Thursday, 31 May 2018

The End of Owner Occupation

It was a different era.

We think today that we are in austerity measures but imagine how we would have coped in the immediate Post War period when rationing of staples and essentials persisted  and was only ended in the early part of 1950.

The TV documentary, broadcast  in more recent years, where a family volunteered to be subject to a wartime lifestyle in all its authenticity showed that the generation of the time was made of more sturdy stuff  or was it just down to low expectations and modest, within means living? 

It was then a minority who were fortunate enough or wealthy enough to own their own home outright with the main population residing in private rented or the growing council house sectors. My parents' first matrimonial home was occupied as local authority tenants.This was all that was available to them and within a sustainable and affordable budget. 
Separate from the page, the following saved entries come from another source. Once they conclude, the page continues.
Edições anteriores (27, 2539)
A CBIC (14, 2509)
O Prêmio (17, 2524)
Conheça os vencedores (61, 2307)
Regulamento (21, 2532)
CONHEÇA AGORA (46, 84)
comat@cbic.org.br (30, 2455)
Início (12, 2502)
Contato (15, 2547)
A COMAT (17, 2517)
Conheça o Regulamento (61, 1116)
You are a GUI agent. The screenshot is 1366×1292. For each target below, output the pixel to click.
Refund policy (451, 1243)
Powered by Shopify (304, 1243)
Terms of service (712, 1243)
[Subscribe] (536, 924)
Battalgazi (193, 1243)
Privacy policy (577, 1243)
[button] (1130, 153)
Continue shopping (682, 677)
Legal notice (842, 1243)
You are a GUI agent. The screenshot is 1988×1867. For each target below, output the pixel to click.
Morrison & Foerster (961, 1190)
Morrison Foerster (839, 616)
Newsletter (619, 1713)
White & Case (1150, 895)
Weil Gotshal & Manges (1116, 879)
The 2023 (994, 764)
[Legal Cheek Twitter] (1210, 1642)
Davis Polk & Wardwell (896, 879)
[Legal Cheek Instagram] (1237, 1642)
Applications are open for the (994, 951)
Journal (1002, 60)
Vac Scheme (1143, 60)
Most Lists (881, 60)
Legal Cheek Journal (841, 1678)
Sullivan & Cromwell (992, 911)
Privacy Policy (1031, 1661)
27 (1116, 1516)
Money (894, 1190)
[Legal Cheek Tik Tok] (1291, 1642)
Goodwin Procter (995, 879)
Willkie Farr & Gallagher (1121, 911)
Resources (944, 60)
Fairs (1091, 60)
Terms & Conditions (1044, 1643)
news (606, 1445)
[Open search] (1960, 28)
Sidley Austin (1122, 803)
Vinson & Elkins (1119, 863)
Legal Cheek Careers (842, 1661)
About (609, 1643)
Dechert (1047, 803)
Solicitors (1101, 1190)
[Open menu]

It was a long term project and investment to save up a deposit for the outright purchase of a house, and very much determined by whether the local Bank Manager or Building Society Chief Executive either liked the look of you or was acquainted with your family, on or off the Golf course.

This contrasts sharply and soberly with the ability in the 2000's, in particular, to secure a mortgage to the extent of 120% of the purchase price with very little verification of ability to meet such a long term commitment. There were Media stories of fantastical income multipliers being used to magically summon up the full monies for a purchase and for loosely associated groups ,associates or casual acquaintances to pool their notional gross incomes if such an amalgamated co-operative was the only way to get a foot on the rapidly extending, beyond reach, property ladder.

An old school friend taking his first permanent job after University got together and formed a financial alliance with two fellow graduates. This allowed them to acquire a rather abused and sorry former council house in a reasonable district of Ashford, Kent. I remember him describing how the back door had  the largest dog-flap ever that made a mockery of any other domestic security arrangements- unless of course the largest ever dog flap was a tight fit for the largest ever Doberman or Rottweiler.

My friend and his fellow owner occupier mortgagees were thrilled with their move on the market. The female and other male in his household got on with being grown ups with weekends spent travelling around and returning from the DIY Megastores and garden centres. The house slowly turned from derelict hovel to a comfortable home. One third ownership of any equity after the debt was a scary but altogether good feeling.

The almost 1970's TV sit com reality of the co-habitation went extremely well. That was until my friend and the lady of the house became a romantic item. Technical common law status came into play and the now 60% majority holding of any equity after the debt began to open up fissures in the relationship with the now sole male. There may have been an underlying and festering situation anyway given the mantra that three is always a crowd. The triumvirate fractured and it was agreed, without recourse to lawyers that the couple would buy out the share of the lone party. A Valuer was called in to advise and within a few weeks the deed was done and the transfer deed was signed and sealed.

Within a few short years even the new romantics foundered but by then the property market had accelerated so much that the initial investment was now very, very enhanced. With a reluctant but inevitable outcome both left with, for a broken heart and a boxful of sentimental mix-tapes , a nice pocketful of cash. This was the foundation for my friend to be able to afford that once thought out of reach house, a thatched former roadside coaching house in the evocatively named Nomansland in deepest rural Devon. Ah, such were the realities of ascending the property ladder.

The current situation could be no more different.The credit crisis of 2008 persists and mortgages are very hard to come by if you need to borrow more than 75% of the purchase price and impossible if there is any blemish on your credit score which is becoming as crucial to life as your blood group. It is now a fact that one in six of the UK households are in rented housing and owner occupation may become a trend of the past and not at all aspirational in any way.